I say all of this because I had really forgotten how to study. I am the Michael Jordan of cramming, which is nothing to be proud of, but I was able to do well in school (high school, Brown, HLS) without the diligence and the absorption of massive amounts of detailed, nuanced information required to pass the Bar. I took the Bar partly to challenge myself, but also whether or not I continue to do social justice work, private sector work or a mix (most likely), being able to walk into a courtroom as an attorney would be good to have in my arsenal.

I took Themis. I really liked Themis, but really have no way to compare to the others. I was the only person I knew who was taking the Bar. The only other person I knew who took a recent Bar passed the July 2014 right out of school and recommended Themis. I felt like I got a lot of personal, human contact—calls, emails, etc. I thought their materials were great, and the structure of the class was based on a science of learning (small chunks, frequent interaction, mixing up tasks, doing it at my own pace, etc) that works for me.

I took the February 2015 New York Bar and failed. I had a family emergency three weeks out and just stopped studying. The Themis people wondered why I disappeared and then started experiencing declining scores on the MBE practice tests and then skipping the rest of the practice essays. I forget (and can't find) my scores, but I was not that far off from passing. However, what nailed me is that I just didn't know the law. At the end, I was just running my eyes over the prepared outlines, had not prepared my own, and really had not figured out what worked for me in terms of memorization. I sat for the test anyway because I had already paid for it. Nothing wrong with Themis. In fact, my takeaway was that I should have trusted their system.

I was also really psyching myself out because of the anxiety of having spent almost 25 years with the phrase "I went to HLS, but never took the Bar." I was convinced I couldn't pass, so that first time, even though I was not prepared, was important to demystify the test. In fact, I realized that it felt very doable, and that there was lots of stuff I knew I could have known but didn't study in the right way. Speaking of human contact at Themis, I got a great email from one of my counselors speaking directly to my fears based on her knowledge of my specific situation.

I went ahead and decided to take the July 2015 Bar. Themis allows a do-over at no charge. Unlike in February, I stopped working so I could really put the time in. I just passed with a 137.6 MBE, so what I'm learning from these forums is that my essays must have been killer. If they had not, I would have been particularly bummed as I am a professional writer and editor, among other things. Admittedly, the ball did bounce my way—I reviewed the Admin Law essays that Themis provided, realized that they were all about Article 78's, and had real world experience filing an Article 78 myself. I was testing between 65-70% raw scores on the MBE assessments at the end, which lines up with my final score, but since it's weighted, it seems like I didn't hit those raw numbers on the actual exam.

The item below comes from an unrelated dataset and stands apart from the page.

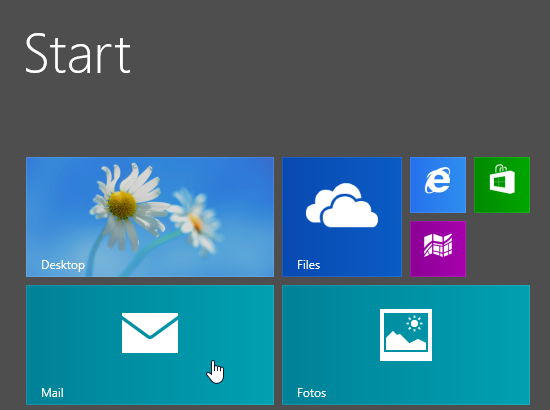This screenshot has height=410, width=550.
Task: Click the sun symbol in the Fotos icon
Action: [414, 323]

OK this is getting too long, but here's the study part.

At first, I tried cards. I got free card catalog cards from the public library since they were throwing them away anyway. Didn't work for me. I wrote my own outlines. I finished 100% of the course only because I had already viewed the lectures and filled in the notes, so I was able to spend my time while re-watching the lectures (very helpful) writing my own outlines, and I found the Themis final outlines very helpful. However, I found myself just running my eyes over the material.

Here's what made the difference. I have a friend who was basically home-bound because of an illness, and needed a distraction. I went over to her place everyday for the last three weeks, and taught her the law. Yes, I actually lectured my way through each subject at least once. I found out I best learn through talking things through and the interaction involved.

I can't speak to waiting for the UBE because I don't even know about it. I do feel like you need to get back on the horse right away, but if the UBE works better strategically more you—more flexibility in where to take it, more states admitted to—it sounds like the move to me.

However, psychologically it was so much easier for me to keep the momentum going and not have this thing hanging over my head for any more time than necessary. Those books and notes were sitting in the corner for almost a year as it is. Another year looking at those boxes sitting in the corner like the tell-tale heart would have just been intolerable.

Plus, you're already three-quarters (at least) prepared for this particular test. Go ahead and retake this version of the Bar in February. You'll feel better being pro-active than sitting around for an additional six months mulling over not passing (don't call it a personal failure because this thing is hard). You'll probably pass, and then it's over. If for some reason you don't, then take the "easier" test next July. I don't think the choice is mutually exclusive, except of course for the cost—no small thing in my case so I'm not dismissing it—but I can tell y'all really want this thing.

So I guess I'm saying take the February Bar. Give yourself a couple or three weeks off, and then go back into it with a full schedule. And those final three weeks of putting it all together 12 hours a day were crucial for me. Think about finding a willing, motivated, interested and smart (not necessarily formally educated) person to whom to teach the law. The verbal thing will work. Teaching is the best way to learn.

And if you have to pay for a Bar service again, take Themis. You get a do-over in case you don't pass in February, and I really was happy with their program. Please believe me: if I can pass, you can pass.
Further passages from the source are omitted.